Effect of chitosan and CNP on antioxidant enzymes

To examine the role of chitosan and CNP treatment on ROS inhibition in the C. sinensis leaves, we measured the activity of two important antioxidant enzymes superoxide dismutase (SOD) and catalase (CAT). Increase in the levels of SOD and CAT activity in the chitosan and CNP-treated sets were observed after 24 h against the water-treated control set. About 33% and 40% increase in SOD and CAT activities were observed in chitosan treated sets, whereas the same enzymes showed around 41% and 49% induction in enzyme activity respectively following CNP treatment (Table 1).

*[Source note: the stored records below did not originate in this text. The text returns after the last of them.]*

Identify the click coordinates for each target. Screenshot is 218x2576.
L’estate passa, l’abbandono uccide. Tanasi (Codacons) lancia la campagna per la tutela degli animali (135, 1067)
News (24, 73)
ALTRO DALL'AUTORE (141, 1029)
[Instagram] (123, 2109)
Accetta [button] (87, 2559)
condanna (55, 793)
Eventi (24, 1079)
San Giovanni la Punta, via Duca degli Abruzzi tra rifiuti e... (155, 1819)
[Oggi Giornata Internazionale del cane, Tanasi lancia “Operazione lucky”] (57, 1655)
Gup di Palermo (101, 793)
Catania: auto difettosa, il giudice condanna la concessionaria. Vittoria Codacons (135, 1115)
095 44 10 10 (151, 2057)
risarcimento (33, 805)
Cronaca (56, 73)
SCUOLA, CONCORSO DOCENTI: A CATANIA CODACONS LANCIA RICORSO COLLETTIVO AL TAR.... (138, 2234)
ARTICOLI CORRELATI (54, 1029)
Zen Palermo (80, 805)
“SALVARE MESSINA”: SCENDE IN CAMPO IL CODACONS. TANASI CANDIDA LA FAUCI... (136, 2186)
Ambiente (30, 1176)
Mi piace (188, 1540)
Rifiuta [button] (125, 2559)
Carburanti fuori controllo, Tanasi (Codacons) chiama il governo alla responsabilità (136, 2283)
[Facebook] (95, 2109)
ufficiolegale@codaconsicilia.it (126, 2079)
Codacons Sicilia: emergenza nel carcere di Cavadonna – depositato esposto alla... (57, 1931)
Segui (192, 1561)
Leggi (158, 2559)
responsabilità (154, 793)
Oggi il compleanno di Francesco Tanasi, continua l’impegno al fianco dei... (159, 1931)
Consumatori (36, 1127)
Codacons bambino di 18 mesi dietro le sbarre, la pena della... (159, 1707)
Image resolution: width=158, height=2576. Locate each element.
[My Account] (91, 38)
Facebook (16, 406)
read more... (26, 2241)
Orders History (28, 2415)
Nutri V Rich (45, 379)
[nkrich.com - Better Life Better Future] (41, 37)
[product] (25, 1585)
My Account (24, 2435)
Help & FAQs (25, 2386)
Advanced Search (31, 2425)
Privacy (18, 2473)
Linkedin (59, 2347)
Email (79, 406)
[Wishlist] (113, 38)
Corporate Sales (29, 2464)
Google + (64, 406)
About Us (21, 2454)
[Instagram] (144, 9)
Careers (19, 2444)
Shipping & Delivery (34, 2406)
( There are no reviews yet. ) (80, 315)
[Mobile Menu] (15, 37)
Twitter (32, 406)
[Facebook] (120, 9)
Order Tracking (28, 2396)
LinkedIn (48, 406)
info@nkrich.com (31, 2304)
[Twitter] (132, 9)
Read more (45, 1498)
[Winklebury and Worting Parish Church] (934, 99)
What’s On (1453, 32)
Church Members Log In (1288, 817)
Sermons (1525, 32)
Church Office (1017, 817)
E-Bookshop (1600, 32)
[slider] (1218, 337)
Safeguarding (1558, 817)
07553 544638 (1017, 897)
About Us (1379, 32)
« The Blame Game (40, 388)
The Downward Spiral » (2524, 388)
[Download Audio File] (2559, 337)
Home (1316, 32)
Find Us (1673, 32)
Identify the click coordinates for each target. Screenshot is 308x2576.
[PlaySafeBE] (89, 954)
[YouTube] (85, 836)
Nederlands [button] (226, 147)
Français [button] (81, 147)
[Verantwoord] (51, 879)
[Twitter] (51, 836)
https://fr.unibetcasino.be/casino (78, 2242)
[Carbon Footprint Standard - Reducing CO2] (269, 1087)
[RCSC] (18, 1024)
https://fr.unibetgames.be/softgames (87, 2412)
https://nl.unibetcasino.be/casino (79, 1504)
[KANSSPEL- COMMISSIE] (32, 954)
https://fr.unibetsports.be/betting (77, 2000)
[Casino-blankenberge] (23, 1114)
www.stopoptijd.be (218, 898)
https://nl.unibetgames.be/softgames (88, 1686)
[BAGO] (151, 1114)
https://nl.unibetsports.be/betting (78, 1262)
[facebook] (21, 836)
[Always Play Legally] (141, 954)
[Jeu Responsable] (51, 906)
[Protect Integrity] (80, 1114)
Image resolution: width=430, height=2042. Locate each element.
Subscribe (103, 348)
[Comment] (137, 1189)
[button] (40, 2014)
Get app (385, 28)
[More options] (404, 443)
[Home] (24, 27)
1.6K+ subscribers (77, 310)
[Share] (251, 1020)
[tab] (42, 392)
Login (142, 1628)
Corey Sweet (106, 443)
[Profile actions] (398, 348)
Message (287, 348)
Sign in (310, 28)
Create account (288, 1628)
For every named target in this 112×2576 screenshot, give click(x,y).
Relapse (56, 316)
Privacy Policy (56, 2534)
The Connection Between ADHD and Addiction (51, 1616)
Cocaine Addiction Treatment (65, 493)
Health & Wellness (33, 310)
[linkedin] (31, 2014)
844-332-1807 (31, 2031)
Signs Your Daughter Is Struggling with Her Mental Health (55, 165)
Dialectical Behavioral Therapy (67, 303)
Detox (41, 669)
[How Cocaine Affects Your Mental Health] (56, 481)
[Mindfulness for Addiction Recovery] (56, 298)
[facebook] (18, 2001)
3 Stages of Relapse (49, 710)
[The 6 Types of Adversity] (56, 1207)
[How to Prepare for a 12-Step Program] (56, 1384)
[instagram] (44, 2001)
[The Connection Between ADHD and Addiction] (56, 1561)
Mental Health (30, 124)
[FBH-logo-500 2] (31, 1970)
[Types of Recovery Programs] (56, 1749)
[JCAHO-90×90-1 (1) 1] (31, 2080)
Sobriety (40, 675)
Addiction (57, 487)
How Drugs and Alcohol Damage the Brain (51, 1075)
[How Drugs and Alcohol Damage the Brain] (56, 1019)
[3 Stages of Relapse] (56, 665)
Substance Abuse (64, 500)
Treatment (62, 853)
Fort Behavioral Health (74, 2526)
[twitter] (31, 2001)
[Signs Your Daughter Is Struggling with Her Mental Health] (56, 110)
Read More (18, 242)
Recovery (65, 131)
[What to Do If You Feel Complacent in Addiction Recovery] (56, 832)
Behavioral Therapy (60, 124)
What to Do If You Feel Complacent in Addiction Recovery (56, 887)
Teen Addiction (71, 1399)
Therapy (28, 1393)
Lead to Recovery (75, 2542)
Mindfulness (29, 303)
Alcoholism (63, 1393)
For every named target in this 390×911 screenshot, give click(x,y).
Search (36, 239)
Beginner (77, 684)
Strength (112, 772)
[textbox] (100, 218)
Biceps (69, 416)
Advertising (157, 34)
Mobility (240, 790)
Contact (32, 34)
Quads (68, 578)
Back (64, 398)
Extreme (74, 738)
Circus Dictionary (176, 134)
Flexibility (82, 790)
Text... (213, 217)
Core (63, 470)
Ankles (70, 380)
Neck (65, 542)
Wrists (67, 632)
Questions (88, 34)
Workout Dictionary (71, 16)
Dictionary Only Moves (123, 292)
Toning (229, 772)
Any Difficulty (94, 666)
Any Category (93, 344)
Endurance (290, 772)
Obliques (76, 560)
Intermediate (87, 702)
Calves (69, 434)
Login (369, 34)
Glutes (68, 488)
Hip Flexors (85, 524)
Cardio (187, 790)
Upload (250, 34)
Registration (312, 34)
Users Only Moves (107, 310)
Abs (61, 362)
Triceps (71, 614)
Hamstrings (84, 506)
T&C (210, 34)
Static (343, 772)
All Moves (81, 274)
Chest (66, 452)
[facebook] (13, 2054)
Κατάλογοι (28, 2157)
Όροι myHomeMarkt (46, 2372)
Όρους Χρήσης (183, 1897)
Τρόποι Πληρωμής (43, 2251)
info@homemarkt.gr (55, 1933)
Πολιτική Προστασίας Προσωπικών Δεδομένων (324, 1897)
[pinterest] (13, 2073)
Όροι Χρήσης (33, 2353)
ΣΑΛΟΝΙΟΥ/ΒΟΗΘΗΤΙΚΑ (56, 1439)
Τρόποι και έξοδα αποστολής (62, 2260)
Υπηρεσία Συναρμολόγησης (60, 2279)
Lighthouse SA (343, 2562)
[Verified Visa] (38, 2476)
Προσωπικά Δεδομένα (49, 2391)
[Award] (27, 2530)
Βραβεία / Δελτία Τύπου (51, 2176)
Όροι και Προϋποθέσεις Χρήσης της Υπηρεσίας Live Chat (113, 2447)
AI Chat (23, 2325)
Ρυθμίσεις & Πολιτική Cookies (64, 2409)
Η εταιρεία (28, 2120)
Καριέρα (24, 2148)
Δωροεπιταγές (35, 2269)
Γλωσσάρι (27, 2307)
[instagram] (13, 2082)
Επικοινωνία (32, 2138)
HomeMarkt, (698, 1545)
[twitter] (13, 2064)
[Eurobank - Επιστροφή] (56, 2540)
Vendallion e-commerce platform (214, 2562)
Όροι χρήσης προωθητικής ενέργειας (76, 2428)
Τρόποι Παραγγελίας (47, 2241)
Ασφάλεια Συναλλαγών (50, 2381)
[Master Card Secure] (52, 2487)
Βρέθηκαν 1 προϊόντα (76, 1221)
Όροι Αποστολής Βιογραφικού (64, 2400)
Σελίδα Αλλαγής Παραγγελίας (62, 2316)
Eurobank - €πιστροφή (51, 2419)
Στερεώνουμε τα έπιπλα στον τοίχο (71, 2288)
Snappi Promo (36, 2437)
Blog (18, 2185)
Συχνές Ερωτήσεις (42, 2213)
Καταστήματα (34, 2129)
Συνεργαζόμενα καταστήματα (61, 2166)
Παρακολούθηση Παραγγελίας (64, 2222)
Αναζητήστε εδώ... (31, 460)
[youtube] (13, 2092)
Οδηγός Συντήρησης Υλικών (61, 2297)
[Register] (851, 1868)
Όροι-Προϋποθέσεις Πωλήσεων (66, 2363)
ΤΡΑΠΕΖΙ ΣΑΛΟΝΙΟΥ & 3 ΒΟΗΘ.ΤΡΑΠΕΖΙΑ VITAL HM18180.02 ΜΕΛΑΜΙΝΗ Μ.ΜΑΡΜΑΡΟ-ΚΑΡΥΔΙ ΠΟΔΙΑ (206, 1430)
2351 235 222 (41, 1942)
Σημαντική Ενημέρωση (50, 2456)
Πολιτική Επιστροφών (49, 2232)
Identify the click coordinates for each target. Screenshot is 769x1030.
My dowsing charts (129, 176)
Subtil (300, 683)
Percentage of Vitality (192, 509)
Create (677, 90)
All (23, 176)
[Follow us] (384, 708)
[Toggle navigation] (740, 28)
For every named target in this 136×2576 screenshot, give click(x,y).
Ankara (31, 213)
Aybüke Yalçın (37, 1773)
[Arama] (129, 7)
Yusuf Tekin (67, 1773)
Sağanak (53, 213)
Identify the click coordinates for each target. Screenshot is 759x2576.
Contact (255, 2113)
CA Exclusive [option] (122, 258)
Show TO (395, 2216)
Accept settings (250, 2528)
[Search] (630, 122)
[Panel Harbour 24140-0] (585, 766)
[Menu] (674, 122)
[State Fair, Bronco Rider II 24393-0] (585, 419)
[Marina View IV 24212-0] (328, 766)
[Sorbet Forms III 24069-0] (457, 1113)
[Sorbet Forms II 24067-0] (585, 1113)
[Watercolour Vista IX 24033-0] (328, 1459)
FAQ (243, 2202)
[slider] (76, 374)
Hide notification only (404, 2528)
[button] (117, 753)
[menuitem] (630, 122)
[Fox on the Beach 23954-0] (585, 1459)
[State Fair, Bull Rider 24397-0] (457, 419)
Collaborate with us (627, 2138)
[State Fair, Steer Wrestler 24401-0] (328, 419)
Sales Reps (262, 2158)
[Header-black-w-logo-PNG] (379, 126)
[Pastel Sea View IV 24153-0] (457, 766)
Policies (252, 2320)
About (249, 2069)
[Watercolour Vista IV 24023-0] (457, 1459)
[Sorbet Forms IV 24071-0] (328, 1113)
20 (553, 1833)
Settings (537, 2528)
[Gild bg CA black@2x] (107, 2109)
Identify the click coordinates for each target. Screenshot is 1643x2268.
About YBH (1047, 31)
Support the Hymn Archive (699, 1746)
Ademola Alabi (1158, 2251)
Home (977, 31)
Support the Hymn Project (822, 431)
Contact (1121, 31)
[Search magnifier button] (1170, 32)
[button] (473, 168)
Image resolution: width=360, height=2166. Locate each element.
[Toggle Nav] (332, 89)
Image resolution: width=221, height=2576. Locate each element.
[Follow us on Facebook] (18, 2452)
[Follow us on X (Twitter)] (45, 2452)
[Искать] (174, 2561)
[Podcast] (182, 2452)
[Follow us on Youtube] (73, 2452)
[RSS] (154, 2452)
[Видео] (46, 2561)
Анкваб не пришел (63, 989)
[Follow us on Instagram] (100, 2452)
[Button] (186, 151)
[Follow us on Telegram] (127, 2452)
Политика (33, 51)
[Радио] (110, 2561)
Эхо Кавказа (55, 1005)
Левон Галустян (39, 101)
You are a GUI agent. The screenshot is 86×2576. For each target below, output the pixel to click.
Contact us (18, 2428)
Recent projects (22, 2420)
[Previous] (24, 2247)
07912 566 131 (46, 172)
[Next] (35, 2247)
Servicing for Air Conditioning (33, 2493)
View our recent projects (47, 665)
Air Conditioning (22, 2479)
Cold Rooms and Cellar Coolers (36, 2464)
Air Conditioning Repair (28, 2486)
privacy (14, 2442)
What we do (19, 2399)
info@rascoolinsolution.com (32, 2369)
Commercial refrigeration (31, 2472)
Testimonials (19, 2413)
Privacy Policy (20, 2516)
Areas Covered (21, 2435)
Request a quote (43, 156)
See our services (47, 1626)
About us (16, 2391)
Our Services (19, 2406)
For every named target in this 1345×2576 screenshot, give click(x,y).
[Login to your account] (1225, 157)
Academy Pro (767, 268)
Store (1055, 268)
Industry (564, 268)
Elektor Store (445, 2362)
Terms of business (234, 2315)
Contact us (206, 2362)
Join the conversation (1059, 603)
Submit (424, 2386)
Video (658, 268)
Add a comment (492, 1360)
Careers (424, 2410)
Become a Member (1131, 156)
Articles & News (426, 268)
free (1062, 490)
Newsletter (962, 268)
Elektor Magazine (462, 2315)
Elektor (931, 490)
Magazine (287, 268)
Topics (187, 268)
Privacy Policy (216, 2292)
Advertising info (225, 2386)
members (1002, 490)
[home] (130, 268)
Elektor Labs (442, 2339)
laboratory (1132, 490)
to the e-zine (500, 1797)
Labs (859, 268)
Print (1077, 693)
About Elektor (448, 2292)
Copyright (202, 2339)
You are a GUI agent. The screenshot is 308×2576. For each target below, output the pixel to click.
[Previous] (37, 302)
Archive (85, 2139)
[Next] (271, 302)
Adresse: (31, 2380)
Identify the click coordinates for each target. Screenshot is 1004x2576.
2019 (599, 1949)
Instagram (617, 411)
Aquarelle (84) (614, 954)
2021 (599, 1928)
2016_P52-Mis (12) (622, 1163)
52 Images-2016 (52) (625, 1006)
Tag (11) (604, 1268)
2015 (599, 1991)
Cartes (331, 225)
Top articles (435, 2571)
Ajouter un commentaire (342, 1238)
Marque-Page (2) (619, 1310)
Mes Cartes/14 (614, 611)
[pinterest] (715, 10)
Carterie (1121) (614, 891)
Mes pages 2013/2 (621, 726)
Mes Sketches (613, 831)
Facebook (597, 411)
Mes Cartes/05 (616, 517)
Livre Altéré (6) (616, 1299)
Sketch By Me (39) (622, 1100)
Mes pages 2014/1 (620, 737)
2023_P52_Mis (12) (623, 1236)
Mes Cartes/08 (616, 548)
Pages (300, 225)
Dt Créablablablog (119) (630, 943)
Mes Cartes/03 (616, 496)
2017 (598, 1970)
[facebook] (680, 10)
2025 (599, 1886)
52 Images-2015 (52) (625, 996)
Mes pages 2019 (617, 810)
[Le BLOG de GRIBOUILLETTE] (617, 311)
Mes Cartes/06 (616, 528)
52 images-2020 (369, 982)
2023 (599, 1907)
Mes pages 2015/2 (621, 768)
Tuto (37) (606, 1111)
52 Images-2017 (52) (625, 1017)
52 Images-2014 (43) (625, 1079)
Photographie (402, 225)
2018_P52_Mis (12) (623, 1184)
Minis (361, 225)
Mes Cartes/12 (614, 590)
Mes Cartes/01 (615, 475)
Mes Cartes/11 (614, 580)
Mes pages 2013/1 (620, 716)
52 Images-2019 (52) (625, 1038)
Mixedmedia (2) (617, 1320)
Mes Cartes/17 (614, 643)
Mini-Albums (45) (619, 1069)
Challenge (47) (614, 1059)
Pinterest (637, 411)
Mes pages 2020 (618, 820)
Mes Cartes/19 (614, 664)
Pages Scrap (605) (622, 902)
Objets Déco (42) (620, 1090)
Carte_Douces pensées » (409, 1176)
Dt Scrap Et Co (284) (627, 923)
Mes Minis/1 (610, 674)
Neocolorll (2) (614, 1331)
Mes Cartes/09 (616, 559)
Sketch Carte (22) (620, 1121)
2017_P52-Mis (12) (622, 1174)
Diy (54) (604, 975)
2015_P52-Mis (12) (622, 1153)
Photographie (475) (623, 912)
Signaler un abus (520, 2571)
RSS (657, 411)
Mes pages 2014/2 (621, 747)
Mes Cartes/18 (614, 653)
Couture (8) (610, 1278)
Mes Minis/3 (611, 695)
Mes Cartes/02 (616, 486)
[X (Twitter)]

Effect of chitosan and CNP on levels of phenols and flavonoids

Phenols are considered to be one of the most important natural defense mediators in plants. Thus, in the course of evaluation of induction in plant defense responses, we studied the total phenolic levels in both chitosan and CNP treated leaves. Total phenolic accumulation after 24 h exposure to chitosan and CNP, respectively induced around 20% and 24% increase over the control sets (Table 1). The induction of total phenol content in the CNP treated leaves was found to be 3.5% higher than that of chitosan treated ones.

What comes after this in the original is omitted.